Carnival: More Than Just a Party – A Platform for Dissent and Democracy
February 12, 2024
Today marks the climax of the carnival, with thousands parading the streets in celebration. The majority, I assume, will dance and cheer on the participants. Carnival is a time when masks are put on, yet some argue they are also put off. I am not a fan of carnival, nor am I an expert on it. However, upon reflection, I realize that carnival serves many purposes beyond being a mere party – it reduces stress, fosters cohesion, and notably serves as a platform for dissent.
In countries like Trinidad and Aruba, dissent finds its voice during carnival. Who can forget the calypso "The Sinking Ship" by The Mighty Sparrow (Slinger Francisco)? Or in Aruba, Claudius Phillips, known as Mighty Talent, with his songs addressing the situation on the island (Situacion na Aruba), including critiques of the Prime Minister (in is song “Prime Minister”). In Curaçao, dissent has been scarce over the past fifty years. Issues such as race were addressed, for instance, by the late Harry Zimmerman, and complaints about the unreliability of the power supply were voiced by a kid in the festival for the youth.
In Curaçao, politicians do not fear carnival; rather, it is their platform.
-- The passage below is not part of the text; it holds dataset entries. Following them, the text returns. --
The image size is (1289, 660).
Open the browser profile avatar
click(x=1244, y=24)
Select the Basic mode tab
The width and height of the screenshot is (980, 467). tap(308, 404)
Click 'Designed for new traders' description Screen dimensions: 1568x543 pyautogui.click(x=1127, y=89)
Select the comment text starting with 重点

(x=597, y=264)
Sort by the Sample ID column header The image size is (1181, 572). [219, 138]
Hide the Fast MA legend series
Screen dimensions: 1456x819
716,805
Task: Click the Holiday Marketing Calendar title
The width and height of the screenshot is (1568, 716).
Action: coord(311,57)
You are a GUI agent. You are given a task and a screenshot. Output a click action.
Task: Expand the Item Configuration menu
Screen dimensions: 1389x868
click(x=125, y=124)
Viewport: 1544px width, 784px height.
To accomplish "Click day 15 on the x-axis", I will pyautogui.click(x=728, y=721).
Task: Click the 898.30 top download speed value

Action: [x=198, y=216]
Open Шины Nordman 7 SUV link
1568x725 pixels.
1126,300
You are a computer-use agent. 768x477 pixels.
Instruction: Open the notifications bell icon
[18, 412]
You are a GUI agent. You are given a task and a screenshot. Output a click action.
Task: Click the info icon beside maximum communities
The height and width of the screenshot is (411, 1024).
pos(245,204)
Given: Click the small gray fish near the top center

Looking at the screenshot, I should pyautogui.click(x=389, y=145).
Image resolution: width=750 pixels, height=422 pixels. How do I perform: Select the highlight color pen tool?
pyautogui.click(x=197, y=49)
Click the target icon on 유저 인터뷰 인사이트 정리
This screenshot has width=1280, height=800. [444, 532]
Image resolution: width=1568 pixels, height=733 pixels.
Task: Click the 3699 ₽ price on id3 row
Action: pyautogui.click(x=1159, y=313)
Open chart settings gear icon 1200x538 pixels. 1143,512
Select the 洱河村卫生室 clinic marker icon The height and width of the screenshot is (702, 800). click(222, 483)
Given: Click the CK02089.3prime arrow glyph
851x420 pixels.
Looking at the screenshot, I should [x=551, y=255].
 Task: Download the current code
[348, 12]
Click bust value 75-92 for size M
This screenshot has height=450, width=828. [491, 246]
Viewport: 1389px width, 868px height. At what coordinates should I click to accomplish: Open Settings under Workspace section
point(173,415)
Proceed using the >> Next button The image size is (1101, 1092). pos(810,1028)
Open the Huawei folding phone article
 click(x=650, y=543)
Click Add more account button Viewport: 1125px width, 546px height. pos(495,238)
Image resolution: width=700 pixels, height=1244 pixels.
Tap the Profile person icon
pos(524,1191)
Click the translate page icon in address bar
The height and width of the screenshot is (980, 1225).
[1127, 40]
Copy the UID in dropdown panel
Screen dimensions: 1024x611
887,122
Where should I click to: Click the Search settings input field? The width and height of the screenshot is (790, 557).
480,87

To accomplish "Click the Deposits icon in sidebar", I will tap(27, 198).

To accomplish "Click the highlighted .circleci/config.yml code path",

They are carried and adored during the festivities, parading freely in the streets and celebrated by the unemployed and poor. For many, the carnival is a time to momentarily forget their dire circumstances. The only dissent often comes from the LGBTQ+ community, who have notably succeeded in acknowledging their presence and rights during carnival.
In Curaçao, carnival has transcended racial issues, illustrating the lack of dissent in our democracy. This lack of dissent ultimately leads to little cohesion. After all, as the saying goes, "rails cannot be held together without cross-ties" and "without darkness, there is no light."